#### Task instructions:
1 - In the forum thread about gotos and GCC, give the passage between "January 14, 2006 - 7:47pm" and "2^10 bytes respectively.", inclusive, substituting "units" for "prefixes".
2 - Proceed with the forum thread about gotos and GCC, continuing from the point where it stops.

It's for readability reasons. The compiler would produce the same code with nested if()s.

if you had more than just 2-3

January 14, 2006 - 5:32pm
Anonymous (not verified)

if you had more than just 2-3 goto's in a function, it becomes a lot easier to read with a "goto" than having to have a bunch of "if" "else" statements.

Yes, that was exactly my poin

January 14, 2006 - 7:17pm
Anonymous (not verified)

Yes, that was exactly my point...

They apparently do it for both reasons.

January 14, 2006 - 9:40pm

...or at least they did it at one time. I remember Alan Cox saying that on certain paths they had gotos in order to coax GCC into producing the code they wanted.

I can't imagine that being stable acrossa wide range of GCC releases, especially 2.x to EGCS to 2.9x to 3.x to 4.x. Each of those jumps brought some pretty major shifts in the code GCC generates.

Interesting. Nowadays you pro

January 15, 2006 - 8:38am
Anonymous (not verified)

Interesting. Nowadays you probably can pretty much control codegeneration with likely() and unlikely(), can't you?

Yes and no.

January 18, 2006 - 12:58am

likely() and unlikely() will bias code generation around conditional branches (aka. if-statements). For some of the funky state machines you see, especially those in TCP, there's no amount of likely() that will cause GCC to lay out the switch-case-statements-from-hell the way you'd like it to. Or, at least, that's the claim.

Honestly, I think such microoptimizations are too brittle to go in code as complex as some of that. My coworkers would think it's a tad ironic I'd say such a thing, given I'm known for optimizing loops down to crazy small numbers, from C code, but that's a different story altogether.

(My day job is as a DSP architect for Texas Instruments. And no, don't ask me for WiFi driver support. I'm disappointed in my company for not helping that effort more, but it doesn't surprise me. Besides, I don't know the particular team involved personally, and it's really an issue between the program manager and TI Legal as opposed to the engineers.)

What about the alternative?

January 14, 2006 - 4:06pm

My understanding is that the alternative is to give up 64K, and tell the kernel to only use 960K of 1024K. Sure, you're giving up about 6% of your memory, but are you *really* going to notice? Except for on pathelogical loads, I can't imagine that 64K will make a noticeable, measurable difference. Or am I smoking something?

You are. They're talking abou

January 14, 2006 - 7:47pm
Anonymous (not verified)

You are. They're talking about megabytes (MiB), not kilobytes (KiB).
Do you mind about sharing some? ;)

Quibble, correction and suggestion.

January 14, 2006 - 9:36pm

First, a quibble. If you're going to use those fancy new binary prefixes, use them correctly.

GiB, MiB and KiB are gibibytes (pronounced roughly "jibba bytes"), mebibytes ("mebba bytes") and kibibytes ("kibba bytes"). They refer to 2^30, 2^20 and 2^10 bytes respectively.

[Stored dataset items]
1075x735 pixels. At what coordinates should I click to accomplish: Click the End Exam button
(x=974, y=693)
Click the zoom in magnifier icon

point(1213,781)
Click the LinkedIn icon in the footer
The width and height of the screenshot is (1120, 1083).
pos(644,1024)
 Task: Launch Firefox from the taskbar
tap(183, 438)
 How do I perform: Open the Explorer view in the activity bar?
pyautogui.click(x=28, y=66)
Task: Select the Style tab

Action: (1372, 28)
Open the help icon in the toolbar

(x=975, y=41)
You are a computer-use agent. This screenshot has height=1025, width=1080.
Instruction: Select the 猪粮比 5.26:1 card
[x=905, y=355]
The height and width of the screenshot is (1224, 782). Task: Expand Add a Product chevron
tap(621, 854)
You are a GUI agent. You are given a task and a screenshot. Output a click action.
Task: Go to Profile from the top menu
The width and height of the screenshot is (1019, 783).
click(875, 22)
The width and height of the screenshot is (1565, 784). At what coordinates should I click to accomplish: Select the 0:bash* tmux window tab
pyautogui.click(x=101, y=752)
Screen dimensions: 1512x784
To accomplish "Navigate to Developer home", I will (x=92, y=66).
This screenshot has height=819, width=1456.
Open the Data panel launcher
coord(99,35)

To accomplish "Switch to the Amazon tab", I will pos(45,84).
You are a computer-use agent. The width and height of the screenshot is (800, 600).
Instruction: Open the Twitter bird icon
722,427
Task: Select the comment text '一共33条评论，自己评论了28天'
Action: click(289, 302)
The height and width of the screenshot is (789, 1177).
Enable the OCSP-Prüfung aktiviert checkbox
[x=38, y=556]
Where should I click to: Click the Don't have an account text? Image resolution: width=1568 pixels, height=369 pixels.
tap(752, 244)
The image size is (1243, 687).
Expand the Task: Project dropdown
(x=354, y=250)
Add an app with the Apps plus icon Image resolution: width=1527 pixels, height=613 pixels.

#### Outputs:
1 -
January 14, 2006 - 7:47pm
Anonymous (not verified)

You are. They're talking about megabytes (MiB), not kilobytes (KiB).
Do you mind about sharing some? ;)

Quibble, correction and suggestion.

January 14, 2006 - 9:36pm

First, a quibble. If you're going to use those fancy new binary units, use them correctly.

GiB, MiB and KiB are gibibytes (pronounced roughly "jibba bytes"), mebibytes ("mebba bytes") and kibibytes ("kibba bytes"). They refer to 2^30, 2^20 and 2^10 bytes respectively.

2 -
GB, MB and KB are gigabytes (usually pronounced "gigga bytes" (hard G), but "jigga bytes" is also correct), megabytes and kilobytes. When referring to RAM, they most often refer to the same quantities that GiB, MiB and KiB refer to. In most other situations (esp. mass storage), they more often refer to 10^9, 10^6 and 10^3 bytes, respectively.

I personally find the GiB/MiB/KiB system annoying because the acronym form is ugly and the prefixes make you sound like an imbecile when spoken aloud. When there's no risk of ambiguity, I use the older GB, MB and KB to refer to 2^30, 2^20 and 2^10. Just don't call MiB "megabytes" again, ok? It's mebibytes, as stupid as that word sounds.

Anyway, that little rant aside, I must say you are correct. You do have to give up 64M, not 64K. Oops.

Still, there's a different reason I brought it up. Why is it necessary to align the user-kernel split on a 1GB boundary? If you're within 64MB of not having highmem, why not just move the split by 64MB then? Why do you have to shift all the way to 2G/2G? It seems to me you could make the split 1.1G/2.9G, and solve this highmem issue for everyone with 1GB or less of RAM. Make it the default in the mainline kernel, and this whole debate largely evaporates.

Or am I missing something fundamental?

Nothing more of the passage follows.